Source excerpt —
--- Begin ---

For the record a formal grievance in the UK is not the same as a lawsuit. Two very different things. I was not suing. I was not taking matters further. I was following the "handbook" and "employment law".

 

I am not claiming a am a victim. I am merely stating what happened.

 

Everyone deals with things differently. I can certainly say I did not handle it in an unprofessional manner.

 

This is a place to comfortably seek advice on what happened. I may seem argumentative. Or defensive. I did not act this way while at work as being profesional is something I pride myself on.

 

I know I will go forward and not get into cat fights.

 

I know I will go forward and meet other difficult situations. I will deal with it in the same way. Trying to talk to them about this issue. Then talking to my line manager. If it goes to HR. It goes to HR. That would obviously be the companies policy.

Link to comment

Thank you to all of you that posted and took time reading my ranting.

 

Sorry I went crazy with the rambling and a little overboard.

 

Like I said it was an ongoing issue. I didn't really speak about it all. So was nice to get things off my chest. Which honestly has been a freeing feeling.

 

Probably why I exploded passionately about it all and may have come across playing victim.

 

I am by no means a victim and didn't open this thread for a pity party.

 

I was sharing what happened. It was really lovely to hear everyone's views on the matter.

 

Helped me formulate my own thoughts on things a little more objectively. Also was nice to get different perspectives from people who don't know me.

 

Thanks again and I will leave things as they are here.

 

I have arranged drinks with my colleagues as a final good bye so I will not attend the Christmas party or have the "last day" in office.

 

I will have my exit interview in the next two weeks. I will give them dates and accounts for their records. Then move on.

 

I have temp work lined up until my PhD so all very postive life steps. I will not focus on the past and only look forward.

 

Thanks again for all your input :)

Link to comment

Jelly, have you researched any government agencies or advocacy organizations to whom you can report your grievance rather than limiting your scope to the internal staff of that company? Have you sought any outside 'expert' advice?

--- End ---

Data listing —
--- Begin ---

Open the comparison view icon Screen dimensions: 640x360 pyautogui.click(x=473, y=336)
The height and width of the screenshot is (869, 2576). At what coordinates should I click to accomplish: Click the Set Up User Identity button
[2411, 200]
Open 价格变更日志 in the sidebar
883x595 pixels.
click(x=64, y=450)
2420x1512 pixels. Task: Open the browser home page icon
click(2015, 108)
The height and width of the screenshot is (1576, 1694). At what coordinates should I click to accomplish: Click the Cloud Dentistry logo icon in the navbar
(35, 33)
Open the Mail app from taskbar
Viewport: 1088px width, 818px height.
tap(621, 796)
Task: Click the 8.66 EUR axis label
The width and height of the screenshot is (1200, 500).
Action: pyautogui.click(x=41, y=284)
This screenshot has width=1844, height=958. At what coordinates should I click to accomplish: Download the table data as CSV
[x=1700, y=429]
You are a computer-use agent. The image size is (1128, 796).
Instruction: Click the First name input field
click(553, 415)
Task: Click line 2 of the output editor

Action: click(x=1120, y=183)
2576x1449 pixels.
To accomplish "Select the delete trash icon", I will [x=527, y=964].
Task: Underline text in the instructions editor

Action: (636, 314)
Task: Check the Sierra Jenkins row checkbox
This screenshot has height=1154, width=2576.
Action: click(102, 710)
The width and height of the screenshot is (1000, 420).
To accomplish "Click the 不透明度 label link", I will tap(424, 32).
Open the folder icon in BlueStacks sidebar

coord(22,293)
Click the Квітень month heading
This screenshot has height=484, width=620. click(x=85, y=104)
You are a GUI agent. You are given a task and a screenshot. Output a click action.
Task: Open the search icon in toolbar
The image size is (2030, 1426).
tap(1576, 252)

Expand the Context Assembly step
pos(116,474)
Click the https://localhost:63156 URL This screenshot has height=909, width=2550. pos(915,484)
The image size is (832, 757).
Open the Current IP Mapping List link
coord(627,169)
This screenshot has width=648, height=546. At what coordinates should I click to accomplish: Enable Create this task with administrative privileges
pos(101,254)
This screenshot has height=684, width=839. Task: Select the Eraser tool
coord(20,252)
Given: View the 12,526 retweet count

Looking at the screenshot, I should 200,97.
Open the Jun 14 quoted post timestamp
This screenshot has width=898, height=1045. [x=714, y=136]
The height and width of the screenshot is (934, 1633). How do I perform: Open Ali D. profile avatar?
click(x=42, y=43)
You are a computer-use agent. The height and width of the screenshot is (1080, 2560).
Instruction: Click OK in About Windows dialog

--- End ---

Written task — List, in order, the steps the forum excerpt says the writer will take when facing difficult situations in the future. The rows are not needed for what follows.

Result of this task —
1. Try to talk to the people involved about the issue.
2. Talk to the line manager.
3. Take it to HR if it goes that far.